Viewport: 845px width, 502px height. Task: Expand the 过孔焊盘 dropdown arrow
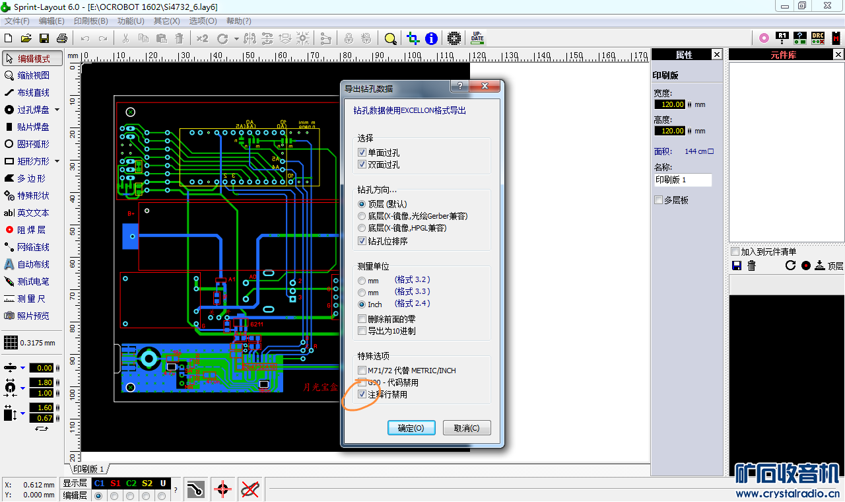[57, 110]
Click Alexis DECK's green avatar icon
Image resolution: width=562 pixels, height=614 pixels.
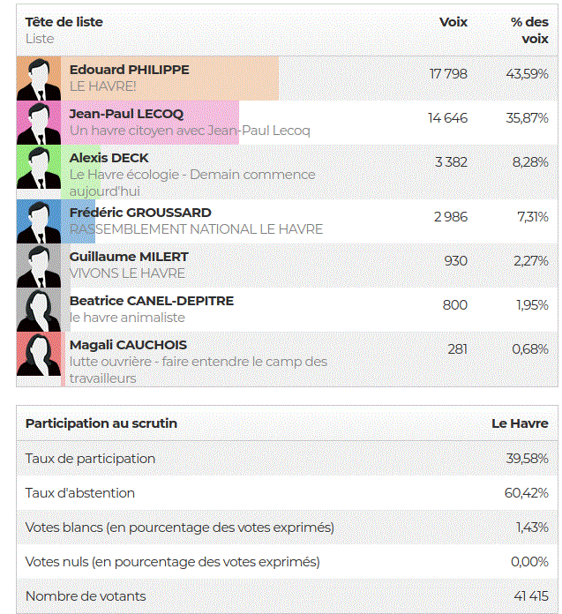pyautogui.click(x=39, y=167)
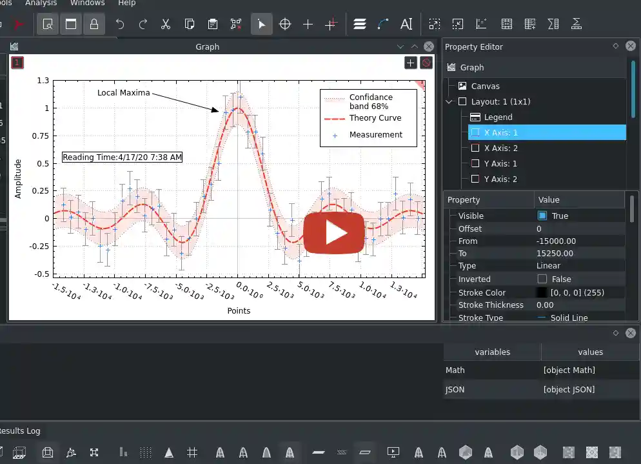Open the summation tool on the toolbar
641x464 pixels.
coord(552,24)
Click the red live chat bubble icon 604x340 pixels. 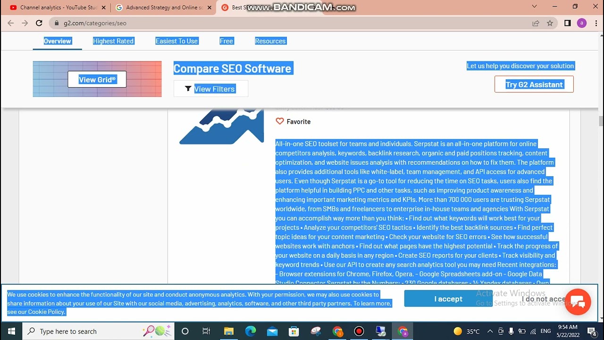[578, 302]
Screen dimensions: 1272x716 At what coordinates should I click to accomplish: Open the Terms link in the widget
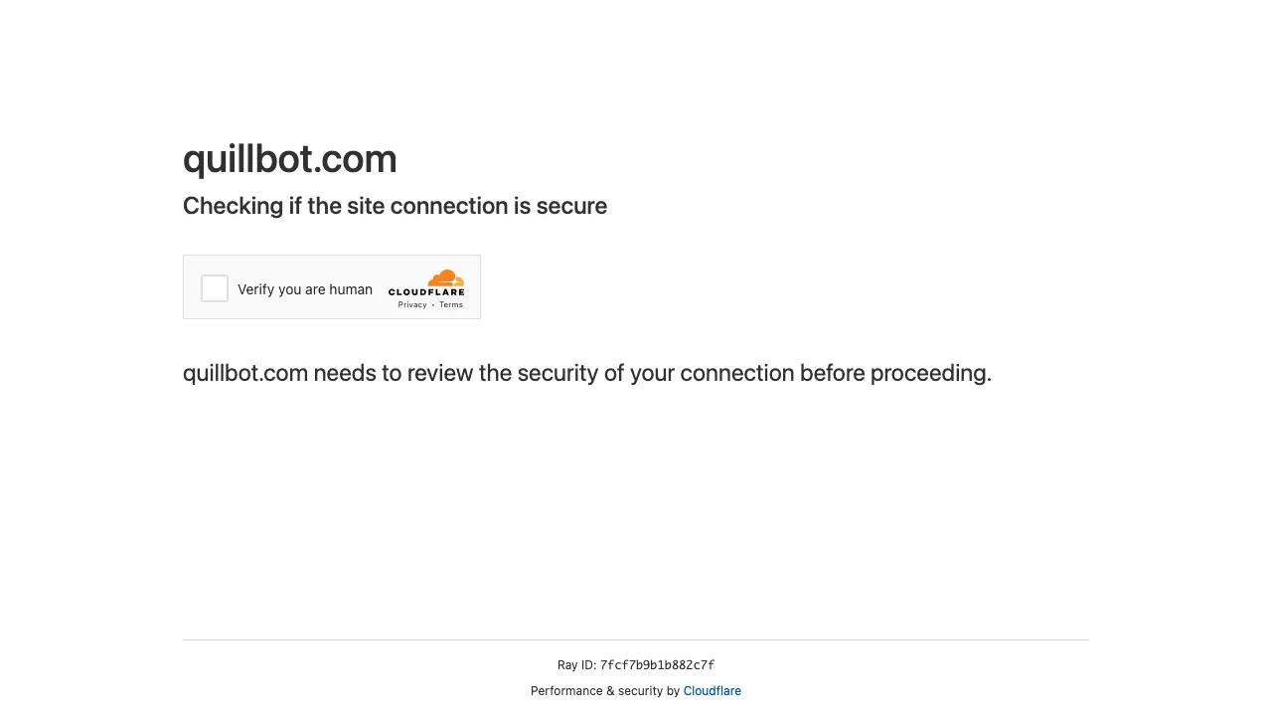(451, 304)
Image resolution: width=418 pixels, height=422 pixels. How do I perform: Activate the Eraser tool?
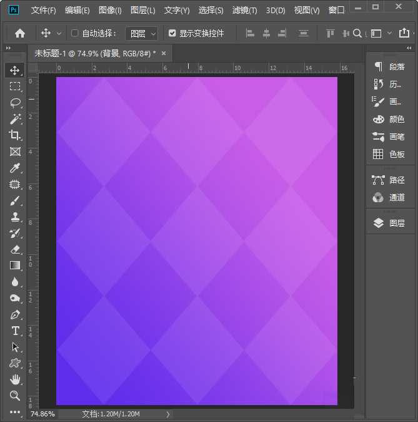coord(15,249)
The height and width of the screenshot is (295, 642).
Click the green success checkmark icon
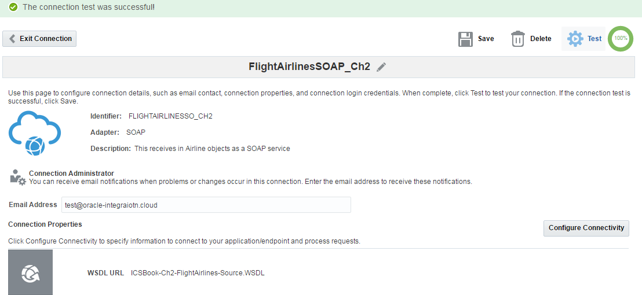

——————

Exercise instructions
Please output, exactly and with no pictures, only the lines from the one containing "Screen dimensions: 1272x716" through the final line of the records above.

Task solution
Screen dimensions: 1272x716 At what coordinates should I click to accomplish: Open the Terms link in the widget
(451, 304)
Image resolution: width=418 pixels, height=422 pixels. How do I perform: Activate the Eraser tool?
coord(15,249)
The height and width of the screenshot is (295, 642).
Click the green success checkmark icon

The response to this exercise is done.